Thiamine diphosphate adenylyl transferase from E. coli: functional characterization of the enzyme synthesizing adenosine thiamine triphosphate

2007

Characterizing an Enzyme that Makes a New Thiamine Compound in E. coli

publication Evidence: moderate

Author Information

Author(s): Makarchikov Alexander F, Brans Alain, Bettendorff Lucien

Primary Institution: Center for Cellular and Molecular Neurobiology, University of Liège

AThTP may be a signal produced in response to carbon starvation.

This study demonstrates the existence of an enzyme that synthesizes AThTP from ThDP and ADP or ATP.
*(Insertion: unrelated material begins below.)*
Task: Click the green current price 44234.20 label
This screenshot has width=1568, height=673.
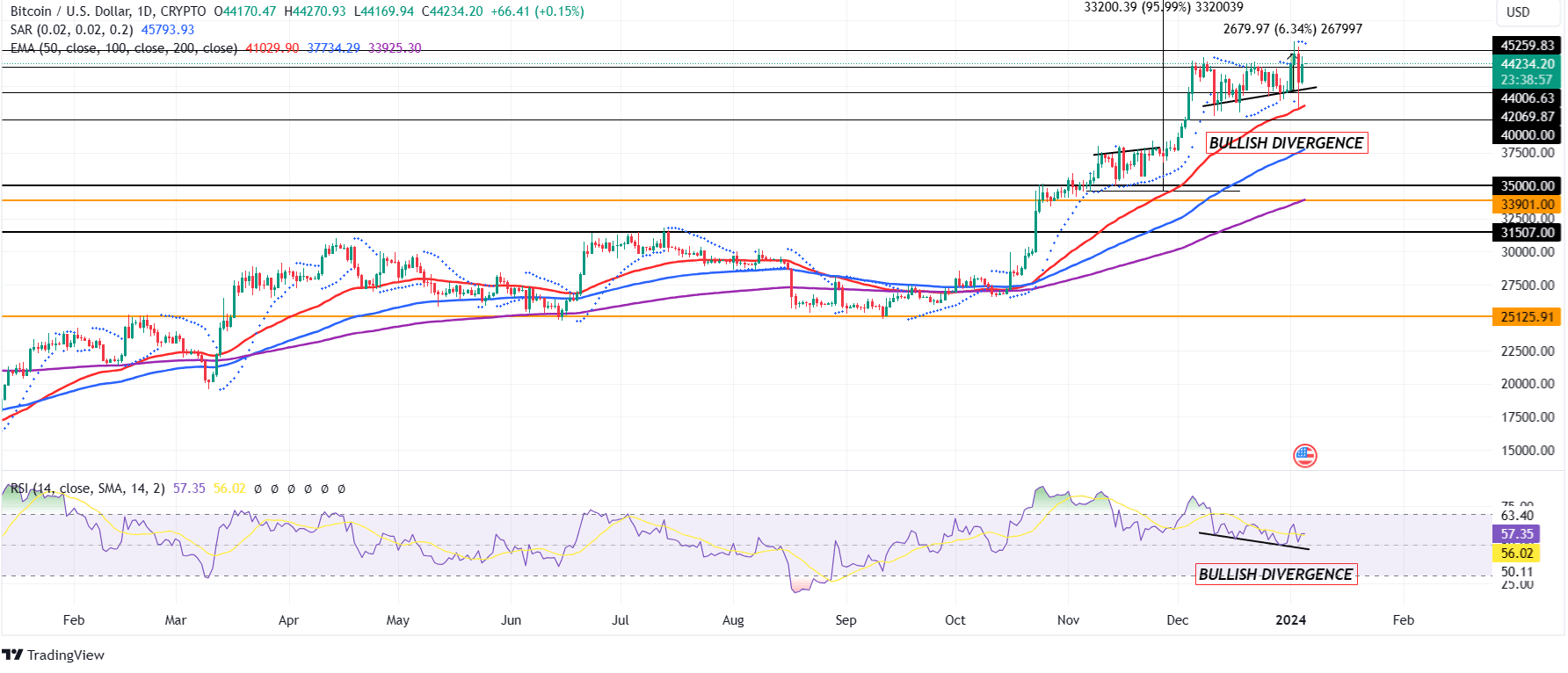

AThTP is synthesized in E. coli only when there is no carbon source available.
The enzyme requires divalent metal ions like Mn2+ or Mg2+ for activity.
The enzyme has a pH optimum of 6.5–7.0 and a high Km for ThDP, indicating its activity depends on ThDP concentration.

Scientists found a new compound in bacteria that helps them respond to hunger, and they discovered the enzyme that makes it.

The enzyme was partially purified from E. coli extracts and characterized for its functional properties and substrate specificity.

The enzyme's activity was low and sensitive to purification methods, which may affect its stability.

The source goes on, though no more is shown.